**Extracted entries**
____________
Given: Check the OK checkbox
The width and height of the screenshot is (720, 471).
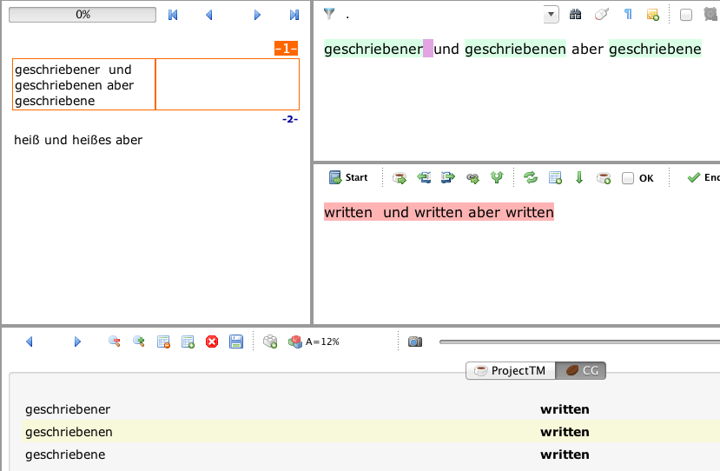Looking at the screenshot, I should pyautogui.click(x=628, y=178).
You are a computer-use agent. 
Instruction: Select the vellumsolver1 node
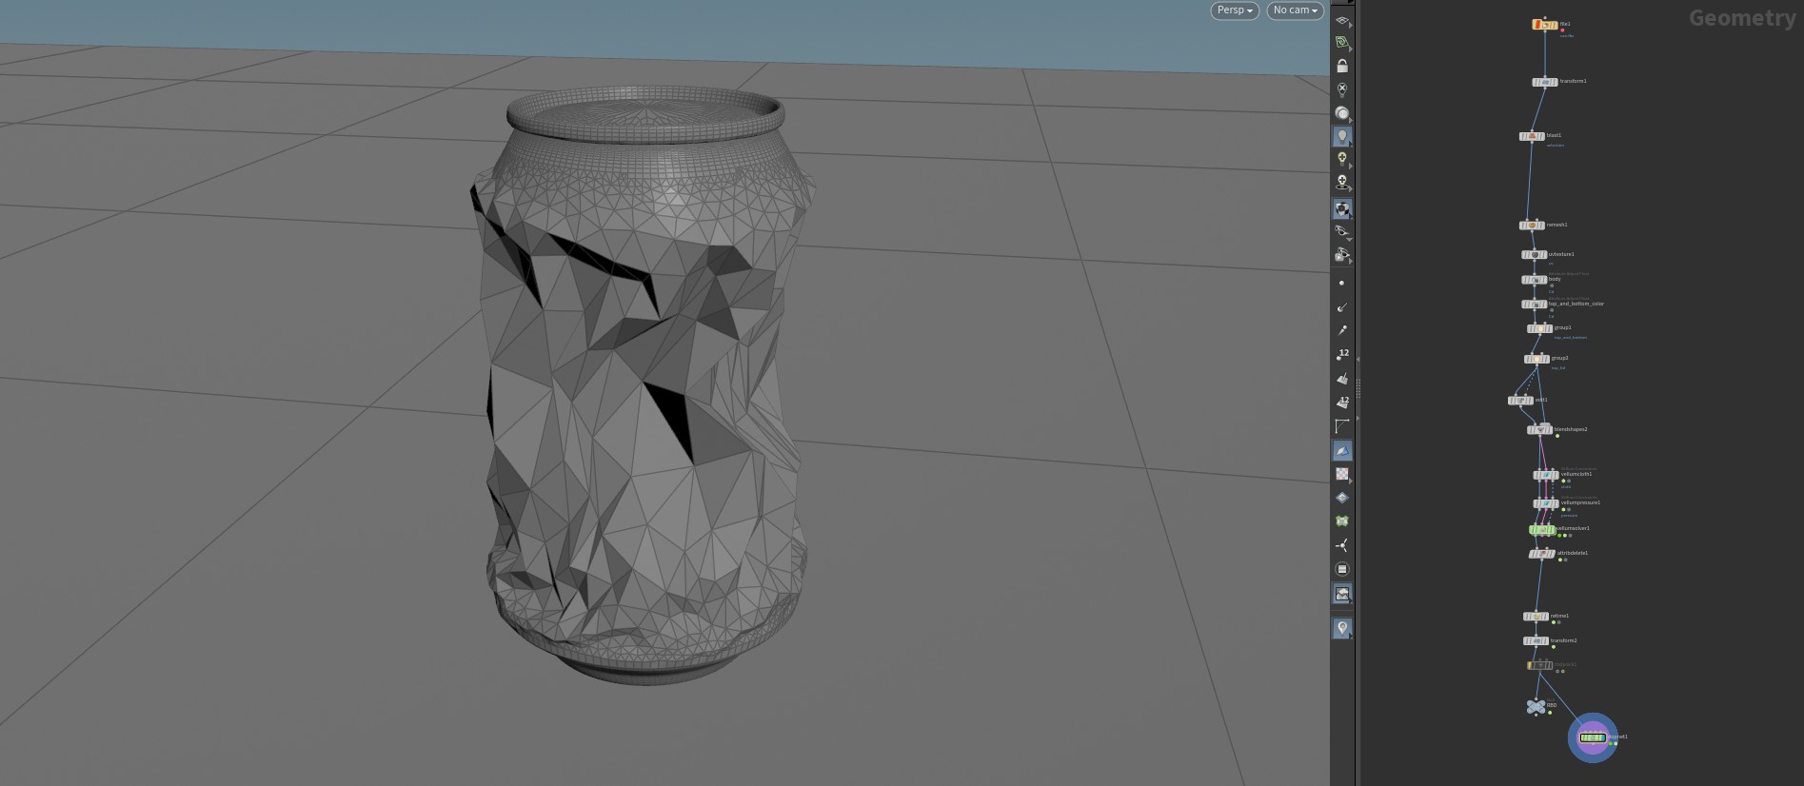click(x=1541, y=529)
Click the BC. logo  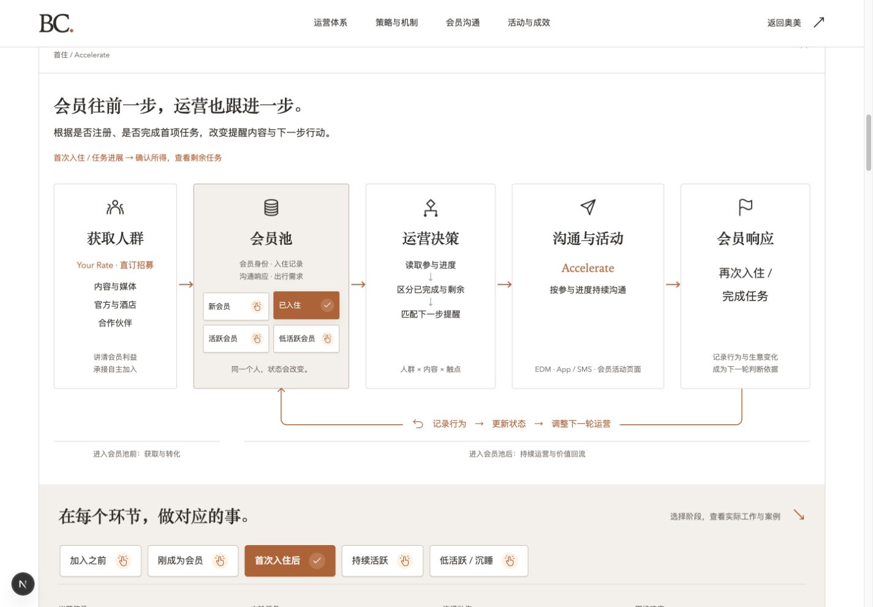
____________
**Work to complete**
Word for word, reproduce the listing above; no image should be carried over.

**Answer for this exercise**
Given: Check the OK checkbox
The width and height of the screenshot is (720, 471).
Looking at the screenshot, I should pyautogui.click(x=628, y=178).
You are a computer-use agent. 
Instruction: Select the vellumsolver1 node
click(x=1541, y=529)
Click the BC. logo  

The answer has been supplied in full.